The crypto market is experiencing a period of notable caution, with over $3.74 billion withdrawn from crypto funds over four consecutive weeks. This trend is compounded by warnings from industry leaders, such as the co-founder of DeFi Llama, who suggests that launching a token can increase a project's failure probability by 50%, emphasizing the inherent risks of new ventures. Privacy concerns are also emerging as a major impediment to the broader adoption of crypto payments, according to prominent figures like Changpeng Zhao. Market analysts point to specific triggers, such as Bitcoin's $60,000 level, as a potential catalyst for widespread liquidations and further corrections. Additionally, the memecoin segment has shown "classic capitulation signals" with a 34% drop in capitalization, and broader altcoin investor disappointment hints at conditions ripe for a market reversal, reflecting unmet expectations for liquidity.
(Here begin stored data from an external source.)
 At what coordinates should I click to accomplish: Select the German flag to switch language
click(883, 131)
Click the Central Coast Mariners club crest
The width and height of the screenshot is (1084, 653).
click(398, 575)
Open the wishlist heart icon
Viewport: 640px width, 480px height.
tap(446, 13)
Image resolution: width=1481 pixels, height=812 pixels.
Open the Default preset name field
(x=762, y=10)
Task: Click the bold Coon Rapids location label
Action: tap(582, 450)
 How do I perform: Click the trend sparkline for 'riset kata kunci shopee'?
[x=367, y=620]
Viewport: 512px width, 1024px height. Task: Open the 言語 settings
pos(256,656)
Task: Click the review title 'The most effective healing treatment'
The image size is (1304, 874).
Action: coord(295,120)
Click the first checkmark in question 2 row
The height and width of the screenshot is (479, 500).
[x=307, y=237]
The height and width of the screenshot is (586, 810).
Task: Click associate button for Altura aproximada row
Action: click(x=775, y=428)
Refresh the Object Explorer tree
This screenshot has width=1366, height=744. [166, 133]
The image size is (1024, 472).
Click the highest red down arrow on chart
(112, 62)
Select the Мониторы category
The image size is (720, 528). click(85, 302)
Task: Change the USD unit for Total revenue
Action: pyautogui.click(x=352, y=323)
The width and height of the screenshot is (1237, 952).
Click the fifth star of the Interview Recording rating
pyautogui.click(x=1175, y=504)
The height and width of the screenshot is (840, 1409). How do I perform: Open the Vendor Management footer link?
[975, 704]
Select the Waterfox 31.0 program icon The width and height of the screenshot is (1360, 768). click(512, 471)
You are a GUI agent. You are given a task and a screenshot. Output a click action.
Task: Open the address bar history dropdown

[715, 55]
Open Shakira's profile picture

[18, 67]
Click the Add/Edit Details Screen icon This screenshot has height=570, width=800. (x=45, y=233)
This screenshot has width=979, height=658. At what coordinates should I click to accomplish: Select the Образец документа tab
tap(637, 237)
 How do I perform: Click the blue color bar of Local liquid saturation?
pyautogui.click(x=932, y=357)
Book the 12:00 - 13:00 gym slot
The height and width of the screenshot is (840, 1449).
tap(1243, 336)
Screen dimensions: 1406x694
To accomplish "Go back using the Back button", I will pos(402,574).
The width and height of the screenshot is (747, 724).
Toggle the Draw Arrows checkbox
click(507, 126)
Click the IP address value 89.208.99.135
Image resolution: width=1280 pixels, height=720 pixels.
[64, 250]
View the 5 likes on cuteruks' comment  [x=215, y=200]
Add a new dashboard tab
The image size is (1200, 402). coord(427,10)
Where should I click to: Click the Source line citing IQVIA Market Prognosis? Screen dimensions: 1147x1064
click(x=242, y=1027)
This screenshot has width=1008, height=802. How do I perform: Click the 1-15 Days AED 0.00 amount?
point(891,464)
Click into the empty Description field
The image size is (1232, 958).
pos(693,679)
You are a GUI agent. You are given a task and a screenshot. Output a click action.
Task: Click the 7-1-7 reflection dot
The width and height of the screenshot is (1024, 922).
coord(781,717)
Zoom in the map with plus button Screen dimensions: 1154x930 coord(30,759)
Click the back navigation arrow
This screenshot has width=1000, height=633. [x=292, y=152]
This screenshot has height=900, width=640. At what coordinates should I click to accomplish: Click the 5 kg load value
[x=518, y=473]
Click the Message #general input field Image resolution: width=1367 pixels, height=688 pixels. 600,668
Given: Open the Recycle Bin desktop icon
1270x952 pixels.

Institutional Inroads and Evolving Utility

Despite market turbulence, institutional interest and the practical utility of digital assets continue to expand. Traditional finance giant Apollo Global Management is making a significant move into DeFi through a partnership with Morpho, signaling growing mainstream engagement. The founder of Aave forecasts that Real-World Assets (RWA) integrated into DeFi could reach an astounding $50 trillion by 2050, driven by assets like solar energy and robotics, underscoring a vast potential for innovation. Tether is also broadening its ecosystem, investing in Dreamcash to enable USDT-based trading of traditional assets like stocks and gold on Hyperliquid. Even with a lowered forecast, Coinbase demonstrates resilience through business diversification, particularly in derivatives and subscriptions. Furthermore, platforms like X (formerly Twitter) are preparing to integrate in-app trading, while Ethereum co-founder Vitalik Buterin advocates for prediction markets to evolve beyond speculation into crucial hedging tools, enhancing their real-world value.

Regulatory Landscape and Persistent Security Challenges

The regulatory environment remains a focal point, with discussions around the potential adoption of the CLARITY Act by November, which could provide much-needed legal clarity for the sector. However, the probability of such legislation passing quickly remains low. Meanwhile, the persistent challenge of security in the crypto space was underscored by the activation of a wallet linked to the $200 million Mixin Network hack, which moved funds to a mixer after nearly two years of dormancy, serving as a stark reminder of ongoing vulnerabilities. On a broader economic front, the narrative around Bitcoin as an inflation hedge is being re-evaluated by some, as falling inflation rates challenge the core tenets for certain proponents, even as others maintain its long-term value proposition against central bank monetary policies.